- **Aim of the exercise**
Start at the line in the entries below that contains "Image resolution: width=1331", stop at the line that contains "You are a computer-use agent. The height", and output exactly the lines in that span, both ends included.

- **Input data**
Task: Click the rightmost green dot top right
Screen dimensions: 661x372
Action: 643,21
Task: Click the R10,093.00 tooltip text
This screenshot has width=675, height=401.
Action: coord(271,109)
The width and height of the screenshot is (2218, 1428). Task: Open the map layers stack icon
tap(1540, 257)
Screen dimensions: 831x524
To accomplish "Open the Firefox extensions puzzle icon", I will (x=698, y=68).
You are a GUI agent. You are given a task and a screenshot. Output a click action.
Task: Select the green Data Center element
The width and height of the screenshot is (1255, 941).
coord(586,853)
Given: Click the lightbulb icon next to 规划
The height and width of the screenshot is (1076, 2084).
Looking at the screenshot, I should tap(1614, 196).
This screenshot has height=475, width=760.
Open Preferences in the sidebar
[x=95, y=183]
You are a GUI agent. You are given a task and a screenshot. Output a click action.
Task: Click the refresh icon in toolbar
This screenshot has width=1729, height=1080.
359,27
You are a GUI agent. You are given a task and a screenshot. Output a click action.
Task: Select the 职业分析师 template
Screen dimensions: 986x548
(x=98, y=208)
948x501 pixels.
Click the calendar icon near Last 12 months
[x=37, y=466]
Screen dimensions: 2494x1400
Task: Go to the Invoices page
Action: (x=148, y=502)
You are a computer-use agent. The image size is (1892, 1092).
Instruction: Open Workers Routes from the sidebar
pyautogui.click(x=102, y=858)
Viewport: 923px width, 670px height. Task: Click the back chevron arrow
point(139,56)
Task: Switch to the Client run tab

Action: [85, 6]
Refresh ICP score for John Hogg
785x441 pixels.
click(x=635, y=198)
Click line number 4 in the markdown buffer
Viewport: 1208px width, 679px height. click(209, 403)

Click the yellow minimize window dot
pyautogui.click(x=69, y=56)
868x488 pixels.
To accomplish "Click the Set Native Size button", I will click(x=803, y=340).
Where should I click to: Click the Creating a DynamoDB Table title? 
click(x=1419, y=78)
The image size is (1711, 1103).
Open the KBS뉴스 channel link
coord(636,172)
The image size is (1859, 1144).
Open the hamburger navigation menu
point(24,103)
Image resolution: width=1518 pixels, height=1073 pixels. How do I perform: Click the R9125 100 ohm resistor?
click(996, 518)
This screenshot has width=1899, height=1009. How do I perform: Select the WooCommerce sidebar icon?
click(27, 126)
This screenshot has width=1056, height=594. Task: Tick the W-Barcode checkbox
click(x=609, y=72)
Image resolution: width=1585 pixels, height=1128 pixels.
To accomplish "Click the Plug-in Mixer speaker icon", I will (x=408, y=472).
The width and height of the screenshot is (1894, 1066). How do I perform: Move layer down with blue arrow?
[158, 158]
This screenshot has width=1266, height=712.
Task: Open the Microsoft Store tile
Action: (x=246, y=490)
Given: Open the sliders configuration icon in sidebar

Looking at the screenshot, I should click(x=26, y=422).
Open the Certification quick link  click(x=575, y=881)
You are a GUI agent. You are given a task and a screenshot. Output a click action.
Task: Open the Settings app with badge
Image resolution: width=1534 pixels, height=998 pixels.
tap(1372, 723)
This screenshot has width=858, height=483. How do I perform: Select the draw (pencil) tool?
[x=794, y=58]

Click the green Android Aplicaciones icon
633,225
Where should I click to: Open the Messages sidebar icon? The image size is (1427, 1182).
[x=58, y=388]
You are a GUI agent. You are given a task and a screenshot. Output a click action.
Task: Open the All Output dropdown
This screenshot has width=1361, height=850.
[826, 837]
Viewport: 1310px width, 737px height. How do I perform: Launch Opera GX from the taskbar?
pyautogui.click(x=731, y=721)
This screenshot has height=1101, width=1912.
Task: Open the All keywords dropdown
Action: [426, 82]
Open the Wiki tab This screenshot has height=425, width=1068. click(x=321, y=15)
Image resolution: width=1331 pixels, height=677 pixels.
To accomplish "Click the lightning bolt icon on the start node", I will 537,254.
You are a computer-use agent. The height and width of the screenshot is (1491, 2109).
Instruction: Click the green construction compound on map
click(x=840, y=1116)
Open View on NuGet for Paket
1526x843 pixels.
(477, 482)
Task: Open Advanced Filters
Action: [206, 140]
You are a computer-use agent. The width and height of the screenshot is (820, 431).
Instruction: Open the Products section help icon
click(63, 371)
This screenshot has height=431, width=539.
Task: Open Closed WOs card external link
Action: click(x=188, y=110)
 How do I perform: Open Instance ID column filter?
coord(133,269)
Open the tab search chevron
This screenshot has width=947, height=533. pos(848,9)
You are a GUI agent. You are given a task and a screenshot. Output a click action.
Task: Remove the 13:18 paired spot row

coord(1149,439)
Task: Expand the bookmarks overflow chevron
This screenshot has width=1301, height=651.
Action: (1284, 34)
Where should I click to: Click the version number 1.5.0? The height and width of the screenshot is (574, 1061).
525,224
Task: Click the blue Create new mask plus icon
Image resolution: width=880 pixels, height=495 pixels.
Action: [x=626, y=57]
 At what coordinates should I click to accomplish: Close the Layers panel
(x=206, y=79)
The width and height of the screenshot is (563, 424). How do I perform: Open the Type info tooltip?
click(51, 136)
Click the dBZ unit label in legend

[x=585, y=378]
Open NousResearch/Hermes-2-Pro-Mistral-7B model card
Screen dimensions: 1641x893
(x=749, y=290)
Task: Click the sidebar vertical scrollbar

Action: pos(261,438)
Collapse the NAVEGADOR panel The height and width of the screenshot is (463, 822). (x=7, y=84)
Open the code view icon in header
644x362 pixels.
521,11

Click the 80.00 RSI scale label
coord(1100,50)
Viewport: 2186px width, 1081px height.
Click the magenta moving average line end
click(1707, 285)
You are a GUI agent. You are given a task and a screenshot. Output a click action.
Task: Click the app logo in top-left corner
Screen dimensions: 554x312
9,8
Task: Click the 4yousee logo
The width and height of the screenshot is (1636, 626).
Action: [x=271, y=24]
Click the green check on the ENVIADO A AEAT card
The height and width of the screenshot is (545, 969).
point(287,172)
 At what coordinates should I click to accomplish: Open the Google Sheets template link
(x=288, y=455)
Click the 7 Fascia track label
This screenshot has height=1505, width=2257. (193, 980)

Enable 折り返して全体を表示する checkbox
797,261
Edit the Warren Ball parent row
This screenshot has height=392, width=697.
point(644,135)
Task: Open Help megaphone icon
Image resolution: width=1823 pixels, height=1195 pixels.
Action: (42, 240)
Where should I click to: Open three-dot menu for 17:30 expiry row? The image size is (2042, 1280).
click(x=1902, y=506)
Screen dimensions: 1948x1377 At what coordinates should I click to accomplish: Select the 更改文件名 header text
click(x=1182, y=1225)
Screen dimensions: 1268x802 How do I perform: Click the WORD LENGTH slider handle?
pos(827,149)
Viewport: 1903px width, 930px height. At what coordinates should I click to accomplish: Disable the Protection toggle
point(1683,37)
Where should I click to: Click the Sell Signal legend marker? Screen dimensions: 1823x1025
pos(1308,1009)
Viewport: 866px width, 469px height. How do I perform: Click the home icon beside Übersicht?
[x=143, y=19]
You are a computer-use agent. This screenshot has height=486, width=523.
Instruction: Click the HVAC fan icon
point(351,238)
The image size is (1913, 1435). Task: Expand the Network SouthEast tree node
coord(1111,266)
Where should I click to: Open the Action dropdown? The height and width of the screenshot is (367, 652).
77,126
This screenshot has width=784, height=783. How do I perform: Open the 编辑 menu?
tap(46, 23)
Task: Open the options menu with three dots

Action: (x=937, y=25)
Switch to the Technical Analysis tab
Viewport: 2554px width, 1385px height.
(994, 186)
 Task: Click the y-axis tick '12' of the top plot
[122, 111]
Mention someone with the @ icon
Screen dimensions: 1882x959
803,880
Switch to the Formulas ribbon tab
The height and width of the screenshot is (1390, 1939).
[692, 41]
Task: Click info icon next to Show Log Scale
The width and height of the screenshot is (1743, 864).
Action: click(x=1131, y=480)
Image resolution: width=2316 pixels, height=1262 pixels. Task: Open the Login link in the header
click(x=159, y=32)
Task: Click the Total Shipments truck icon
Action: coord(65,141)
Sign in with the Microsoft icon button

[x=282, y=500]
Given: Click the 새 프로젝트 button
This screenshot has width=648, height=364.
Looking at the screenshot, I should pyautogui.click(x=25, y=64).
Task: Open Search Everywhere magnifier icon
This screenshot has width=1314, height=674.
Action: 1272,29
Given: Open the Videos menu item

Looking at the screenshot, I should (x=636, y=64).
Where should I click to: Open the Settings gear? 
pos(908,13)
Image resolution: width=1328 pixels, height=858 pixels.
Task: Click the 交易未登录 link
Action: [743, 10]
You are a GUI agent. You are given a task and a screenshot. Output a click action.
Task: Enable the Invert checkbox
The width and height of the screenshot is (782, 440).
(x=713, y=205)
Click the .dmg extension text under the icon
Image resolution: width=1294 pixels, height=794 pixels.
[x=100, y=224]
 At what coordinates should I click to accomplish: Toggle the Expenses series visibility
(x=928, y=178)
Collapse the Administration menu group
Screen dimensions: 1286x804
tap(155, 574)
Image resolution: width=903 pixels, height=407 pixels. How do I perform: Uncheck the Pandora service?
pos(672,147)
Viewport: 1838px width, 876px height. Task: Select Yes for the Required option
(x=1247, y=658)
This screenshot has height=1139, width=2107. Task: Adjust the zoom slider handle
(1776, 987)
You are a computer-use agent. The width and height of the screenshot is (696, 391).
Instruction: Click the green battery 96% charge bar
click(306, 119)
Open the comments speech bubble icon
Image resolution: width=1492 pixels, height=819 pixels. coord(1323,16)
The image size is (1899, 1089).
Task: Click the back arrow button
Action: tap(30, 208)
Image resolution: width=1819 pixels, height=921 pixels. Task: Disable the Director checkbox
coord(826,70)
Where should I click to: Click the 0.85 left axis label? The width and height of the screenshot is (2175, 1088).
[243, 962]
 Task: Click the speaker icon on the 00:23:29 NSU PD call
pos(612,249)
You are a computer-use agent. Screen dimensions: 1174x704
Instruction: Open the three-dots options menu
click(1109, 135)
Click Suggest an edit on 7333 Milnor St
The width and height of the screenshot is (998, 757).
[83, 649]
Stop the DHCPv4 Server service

- **Written answer**
Image resolution: width=1331 pixels, height=677 pixels.
To accomplish "Click the lightning bolt icon on the start node", I will 537,254.
You are a computer-use agent. The height and width of the screenshot is (1491, 2109).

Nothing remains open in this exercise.